Element lookup records:
** begin **
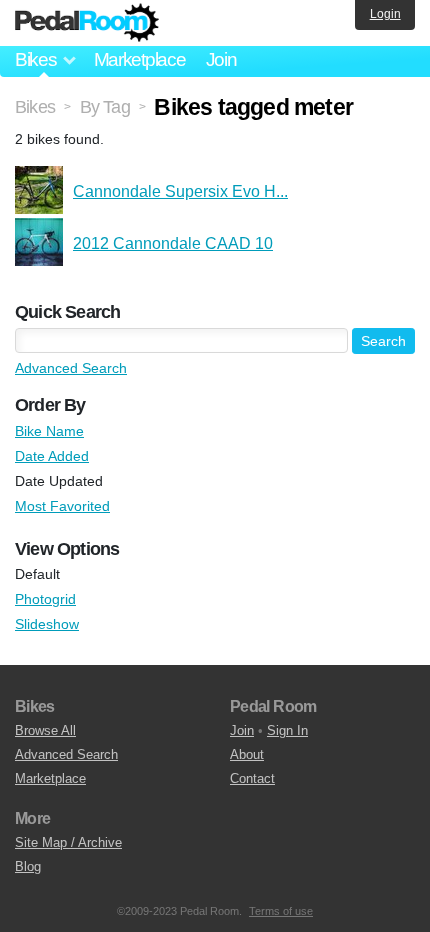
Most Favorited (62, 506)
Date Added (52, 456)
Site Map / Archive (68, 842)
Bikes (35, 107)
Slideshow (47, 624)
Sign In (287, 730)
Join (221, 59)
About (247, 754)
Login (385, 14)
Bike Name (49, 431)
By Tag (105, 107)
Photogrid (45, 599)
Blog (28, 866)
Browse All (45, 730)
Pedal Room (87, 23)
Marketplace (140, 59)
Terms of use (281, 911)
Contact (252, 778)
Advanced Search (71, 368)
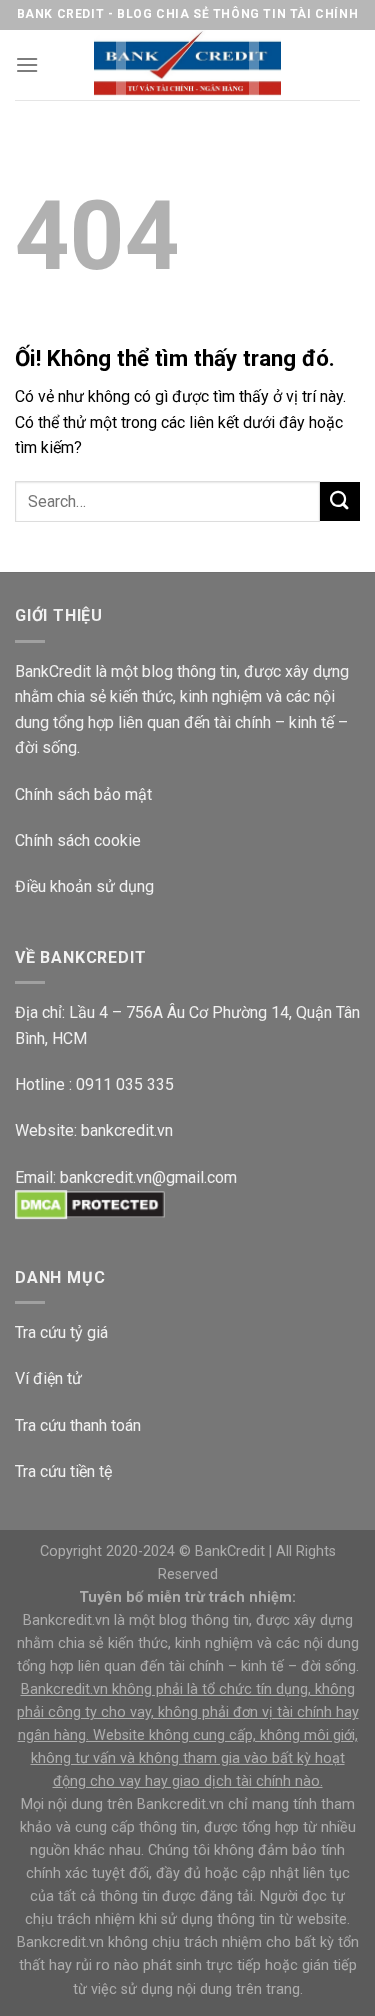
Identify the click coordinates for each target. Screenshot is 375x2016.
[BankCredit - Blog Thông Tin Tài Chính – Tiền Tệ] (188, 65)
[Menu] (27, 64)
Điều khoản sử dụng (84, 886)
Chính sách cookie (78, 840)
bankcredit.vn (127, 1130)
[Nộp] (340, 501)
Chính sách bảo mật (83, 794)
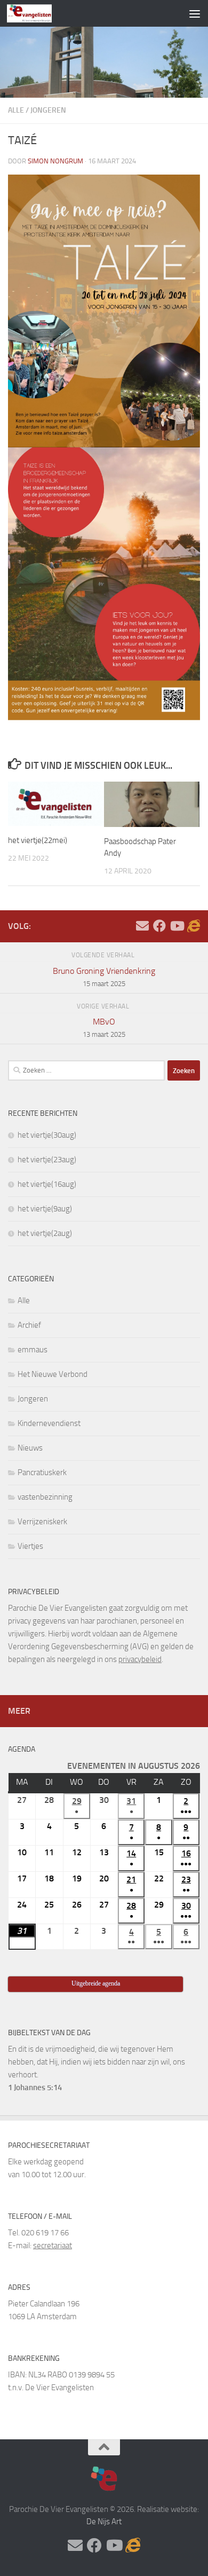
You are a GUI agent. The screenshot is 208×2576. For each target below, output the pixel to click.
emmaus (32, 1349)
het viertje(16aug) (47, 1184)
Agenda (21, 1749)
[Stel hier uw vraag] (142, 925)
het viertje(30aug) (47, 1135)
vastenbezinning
** end **
### TASK BRIEF
Which lines of the listing above contain the string "each", with case counting? List them in full.

### THE OUTPUT
Identify the click coordinates for each target. Screenshot is 375x2016.
You are a GUI agent. The screenshot is 208×2576. For each target below, output the pixel to click.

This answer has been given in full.